Delphi shipped approximately 60 percent of its natural gas into the Chicago market and the remainder was sold in Alberta through the NGTL pipeline system. Delphi’s realized natural gas price, before risk management and including marketing income, was $3.06 per mcf, more than double the average AECO benchmark price of $1.19 per mcf. While the shift of volumes from the Chicago market to the AECO market in the third quarter had the impact of reducing the average realized price of our natural gas, it was more than offset by savings in operating and transportation costs and increased marketing income generated from the additional excess Alliance firm transportation. The proportion of natural gas sold in the Chicago market is expected to return to 90 percent once the Alliance lateral pipeline to the Bigstone West gas plant is reactivated which is expected to occur in 2019.
Net debt which includes bank debt, working capital deficiency, senior secured notes, and the unused take-or-pay contract liability at the end of the quarter was $163.4 million. Delphi has significant financial liquidity having only $55 million currently drawn on its $105 million senior credit facility.

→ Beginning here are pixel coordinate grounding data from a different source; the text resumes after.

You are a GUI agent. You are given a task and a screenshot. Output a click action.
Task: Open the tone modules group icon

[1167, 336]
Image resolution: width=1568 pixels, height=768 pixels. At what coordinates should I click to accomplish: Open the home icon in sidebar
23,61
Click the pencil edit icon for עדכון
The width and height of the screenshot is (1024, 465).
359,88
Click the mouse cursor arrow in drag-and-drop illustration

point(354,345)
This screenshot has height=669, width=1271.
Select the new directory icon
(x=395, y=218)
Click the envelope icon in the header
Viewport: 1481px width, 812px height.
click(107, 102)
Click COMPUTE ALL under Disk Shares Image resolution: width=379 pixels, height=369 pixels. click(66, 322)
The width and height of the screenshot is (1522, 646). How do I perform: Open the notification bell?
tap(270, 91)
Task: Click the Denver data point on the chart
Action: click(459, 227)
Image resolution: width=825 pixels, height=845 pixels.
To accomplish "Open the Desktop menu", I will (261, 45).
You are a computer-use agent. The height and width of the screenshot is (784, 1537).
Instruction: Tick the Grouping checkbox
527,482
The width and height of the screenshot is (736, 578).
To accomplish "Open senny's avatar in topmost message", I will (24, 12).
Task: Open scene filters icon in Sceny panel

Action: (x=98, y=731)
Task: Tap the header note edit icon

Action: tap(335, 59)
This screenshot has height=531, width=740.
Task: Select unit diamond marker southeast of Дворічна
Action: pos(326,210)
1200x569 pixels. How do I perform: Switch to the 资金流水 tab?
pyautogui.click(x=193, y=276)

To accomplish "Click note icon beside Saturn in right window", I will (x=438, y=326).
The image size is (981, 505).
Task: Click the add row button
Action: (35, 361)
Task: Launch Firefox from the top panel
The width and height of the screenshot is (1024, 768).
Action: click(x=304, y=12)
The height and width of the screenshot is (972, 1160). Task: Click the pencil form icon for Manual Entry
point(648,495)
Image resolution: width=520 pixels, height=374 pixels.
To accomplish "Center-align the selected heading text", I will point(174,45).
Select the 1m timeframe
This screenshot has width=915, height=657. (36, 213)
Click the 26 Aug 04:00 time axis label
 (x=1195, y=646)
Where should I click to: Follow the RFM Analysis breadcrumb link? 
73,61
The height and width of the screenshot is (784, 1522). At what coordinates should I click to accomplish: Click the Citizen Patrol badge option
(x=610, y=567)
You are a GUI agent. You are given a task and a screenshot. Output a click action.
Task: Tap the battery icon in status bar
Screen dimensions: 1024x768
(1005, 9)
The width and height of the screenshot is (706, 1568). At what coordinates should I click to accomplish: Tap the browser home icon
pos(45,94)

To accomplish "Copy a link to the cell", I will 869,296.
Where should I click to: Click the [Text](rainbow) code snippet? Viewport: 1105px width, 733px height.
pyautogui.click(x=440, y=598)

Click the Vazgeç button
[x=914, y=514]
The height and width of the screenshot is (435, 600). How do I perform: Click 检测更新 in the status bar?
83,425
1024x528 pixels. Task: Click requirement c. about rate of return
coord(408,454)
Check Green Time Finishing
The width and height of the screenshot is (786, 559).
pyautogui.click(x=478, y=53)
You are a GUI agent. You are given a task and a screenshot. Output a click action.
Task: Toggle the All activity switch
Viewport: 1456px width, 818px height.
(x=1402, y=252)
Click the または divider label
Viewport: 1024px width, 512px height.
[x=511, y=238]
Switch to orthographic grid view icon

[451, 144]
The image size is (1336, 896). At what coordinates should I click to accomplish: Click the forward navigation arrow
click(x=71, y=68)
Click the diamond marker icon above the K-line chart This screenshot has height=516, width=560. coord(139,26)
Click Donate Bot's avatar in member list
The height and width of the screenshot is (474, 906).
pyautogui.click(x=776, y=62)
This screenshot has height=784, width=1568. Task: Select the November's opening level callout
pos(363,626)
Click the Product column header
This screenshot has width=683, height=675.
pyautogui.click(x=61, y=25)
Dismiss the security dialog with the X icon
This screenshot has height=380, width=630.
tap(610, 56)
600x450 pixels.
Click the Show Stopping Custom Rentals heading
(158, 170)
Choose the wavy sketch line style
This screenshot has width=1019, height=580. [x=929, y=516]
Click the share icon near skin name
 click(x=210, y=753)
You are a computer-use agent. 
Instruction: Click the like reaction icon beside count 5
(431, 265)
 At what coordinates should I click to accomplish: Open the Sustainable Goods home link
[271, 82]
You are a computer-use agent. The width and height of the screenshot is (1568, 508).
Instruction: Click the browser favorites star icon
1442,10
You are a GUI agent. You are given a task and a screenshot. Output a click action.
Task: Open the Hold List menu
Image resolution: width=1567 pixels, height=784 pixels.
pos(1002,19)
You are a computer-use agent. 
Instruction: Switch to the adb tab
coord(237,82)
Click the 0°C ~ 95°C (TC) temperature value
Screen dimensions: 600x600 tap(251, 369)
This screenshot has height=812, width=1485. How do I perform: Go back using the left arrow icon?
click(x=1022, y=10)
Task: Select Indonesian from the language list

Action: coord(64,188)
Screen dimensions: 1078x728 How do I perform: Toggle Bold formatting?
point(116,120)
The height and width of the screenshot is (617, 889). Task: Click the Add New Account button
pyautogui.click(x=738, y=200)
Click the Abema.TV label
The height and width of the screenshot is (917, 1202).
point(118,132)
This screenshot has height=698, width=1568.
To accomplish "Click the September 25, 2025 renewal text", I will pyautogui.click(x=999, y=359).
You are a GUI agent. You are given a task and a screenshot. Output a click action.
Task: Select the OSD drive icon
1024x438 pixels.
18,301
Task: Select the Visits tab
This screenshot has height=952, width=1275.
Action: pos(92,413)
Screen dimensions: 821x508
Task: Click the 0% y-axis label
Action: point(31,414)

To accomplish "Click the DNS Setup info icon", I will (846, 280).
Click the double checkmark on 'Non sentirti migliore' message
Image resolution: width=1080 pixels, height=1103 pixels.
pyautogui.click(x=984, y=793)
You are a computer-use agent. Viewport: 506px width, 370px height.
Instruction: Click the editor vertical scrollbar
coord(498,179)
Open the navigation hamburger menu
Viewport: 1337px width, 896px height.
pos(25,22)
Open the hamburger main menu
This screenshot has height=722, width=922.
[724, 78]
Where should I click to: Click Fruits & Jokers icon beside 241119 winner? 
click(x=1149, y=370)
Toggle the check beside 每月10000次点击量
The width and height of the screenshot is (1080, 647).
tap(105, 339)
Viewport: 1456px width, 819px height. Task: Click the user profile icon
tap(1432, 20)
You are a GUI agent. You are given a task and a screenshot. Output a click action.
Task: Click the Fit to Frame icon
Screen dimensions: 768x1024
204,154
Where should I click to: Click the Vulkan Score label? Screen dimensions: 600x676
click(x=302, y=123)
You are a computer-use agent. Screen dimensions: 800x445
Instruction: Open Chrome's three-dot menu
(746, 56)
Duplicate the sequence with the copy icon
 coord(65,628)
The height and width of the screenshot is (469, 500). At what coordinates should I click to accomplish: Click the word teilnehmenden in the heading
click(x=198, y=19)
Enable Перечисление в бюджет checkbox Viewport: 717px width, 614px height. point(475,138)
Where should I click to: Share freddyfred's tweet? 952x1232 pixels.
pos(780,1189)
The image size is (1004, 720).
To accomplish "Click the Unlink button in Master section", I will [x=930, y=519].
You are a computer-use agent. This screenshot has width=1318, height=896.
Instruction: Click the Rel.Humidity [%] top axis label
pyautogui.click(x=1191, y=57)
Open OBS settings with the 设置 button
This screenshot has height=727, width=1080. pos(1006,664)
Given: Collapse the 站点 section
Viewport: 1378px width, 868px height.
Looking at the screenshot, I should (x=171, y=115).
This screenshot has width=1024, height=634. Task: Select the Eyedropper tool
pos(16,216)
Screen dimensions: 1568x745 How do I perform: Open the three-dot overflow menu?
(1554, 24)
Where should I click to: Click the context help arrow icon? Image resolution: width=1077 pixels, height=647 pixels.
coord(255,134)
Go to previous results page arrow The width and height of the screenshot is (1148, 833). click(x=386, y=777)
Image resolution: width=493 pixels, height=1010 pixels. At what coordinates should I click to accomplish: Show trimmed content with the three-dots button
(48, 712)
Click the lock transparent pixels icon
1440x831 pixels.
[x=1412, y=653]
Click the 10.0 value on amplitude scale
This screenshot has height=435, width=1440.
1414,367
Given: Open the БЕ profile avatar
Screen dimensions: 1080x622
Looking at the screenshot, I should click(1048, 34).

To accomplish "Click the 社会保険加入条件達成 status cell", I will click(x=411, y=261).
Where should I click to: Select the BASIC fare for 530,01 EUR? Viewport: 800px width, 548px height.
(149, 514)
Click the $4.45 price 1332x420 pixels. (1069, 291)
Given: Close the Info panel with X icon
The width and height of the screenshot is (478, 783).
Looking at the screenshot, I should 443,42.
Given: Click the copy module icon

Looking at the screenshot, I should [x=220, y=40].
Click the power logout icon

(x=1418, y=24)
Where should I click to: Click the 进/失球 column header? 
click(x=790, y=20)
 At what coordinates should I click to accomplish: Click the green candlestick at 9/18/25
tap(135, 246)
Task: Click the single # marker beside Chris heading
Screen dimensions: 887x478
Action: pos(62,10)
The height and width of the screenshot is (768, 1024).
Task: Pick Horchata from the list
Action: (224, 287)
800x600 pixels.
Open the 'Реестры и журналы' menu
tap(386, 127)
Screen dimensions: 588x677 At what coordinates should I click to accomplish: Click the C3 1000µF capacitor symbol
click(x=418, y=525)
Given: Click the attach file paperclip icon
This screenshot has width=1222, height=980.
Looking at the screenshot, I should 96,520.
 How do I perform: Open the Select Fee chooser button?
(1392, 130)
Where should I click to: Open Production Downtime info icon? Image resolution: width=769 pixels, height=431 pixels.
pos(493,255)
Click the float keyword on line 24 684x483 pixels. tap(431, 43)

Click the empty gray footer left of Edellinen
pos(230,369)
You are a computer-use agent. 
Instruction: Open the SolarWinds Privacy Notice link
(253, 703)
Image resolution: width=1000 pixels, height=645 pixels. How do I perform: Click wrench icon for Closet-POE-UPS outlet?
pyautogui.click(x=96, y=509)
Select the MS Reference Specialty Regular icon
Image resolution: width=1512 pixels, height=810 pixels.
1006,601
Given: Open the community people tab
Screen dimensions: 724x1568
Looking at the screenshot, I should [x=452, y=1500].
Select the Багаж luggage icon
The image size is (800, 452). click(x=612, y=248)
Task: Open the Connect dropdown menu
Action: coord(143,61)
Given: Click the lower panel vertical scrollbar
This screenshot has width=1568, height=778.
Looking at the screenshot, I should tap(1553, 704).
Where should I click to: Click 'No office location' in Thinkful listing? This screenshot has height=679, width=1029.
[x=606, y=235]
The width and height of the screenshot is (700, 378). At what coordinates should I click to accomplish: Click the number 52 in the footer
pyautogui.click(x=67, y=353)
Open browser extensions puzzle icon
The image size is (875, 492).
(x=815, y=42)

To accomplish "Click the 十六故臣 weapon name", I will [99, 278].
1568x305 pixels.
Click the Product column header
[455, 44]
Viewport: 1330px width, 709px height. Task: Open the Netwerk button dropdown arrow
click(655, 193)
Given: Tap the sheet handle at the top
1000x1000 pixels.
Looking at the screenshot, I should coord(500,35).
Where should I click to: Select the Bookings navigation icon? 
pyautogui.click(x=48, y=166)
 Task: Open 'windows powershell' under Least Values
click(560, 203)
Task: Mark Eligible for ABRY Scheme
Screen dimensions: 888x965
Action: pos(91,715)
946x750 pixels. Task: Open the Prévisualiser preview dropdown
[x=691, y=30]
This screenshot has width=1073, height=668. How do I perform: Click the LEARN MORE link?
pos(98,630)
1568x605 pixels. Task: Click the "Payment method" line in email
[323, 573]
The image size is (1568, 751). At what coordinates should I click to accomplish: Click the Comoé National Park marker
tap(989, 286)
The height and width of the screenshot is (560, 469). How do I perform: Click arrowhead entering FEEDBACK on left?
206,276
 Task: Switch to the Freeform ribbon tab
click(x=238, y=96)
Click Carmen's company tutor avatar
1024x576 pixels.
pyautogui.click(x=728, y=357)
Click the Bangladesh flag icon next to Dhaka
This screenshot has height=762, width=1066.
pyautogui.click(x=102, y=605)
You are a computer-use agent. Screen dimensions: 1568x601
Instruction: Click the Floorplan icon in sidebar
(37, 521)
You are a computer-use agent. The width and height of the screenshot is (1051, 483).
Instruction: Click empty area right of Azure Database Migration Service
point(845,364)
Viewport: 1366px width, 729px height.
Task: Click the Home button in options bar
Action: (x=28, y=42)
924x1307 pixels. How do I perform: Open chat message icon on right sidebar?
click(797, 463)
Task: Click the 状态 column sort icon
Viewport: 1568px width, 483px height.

NATURAL GAS MARKETING DELIVERING PREMIUM PRICING
Delphi has a total of 57 mmcf/d of firm and priority interruptible service on the Alliance pipeline system and 24 mmcf/d of firm service on the NGTL pipeline system. All of Delphi’s natural gas hedges are focused on the more robust Chicago delivery point. Delphi continues to generate marketing income from the excess service it holds on Alliance through a combination of temporary assignment to other shippers at a premium over cost or through the purchase of natural gas in Alberta or British Columbia for sale in Chicago.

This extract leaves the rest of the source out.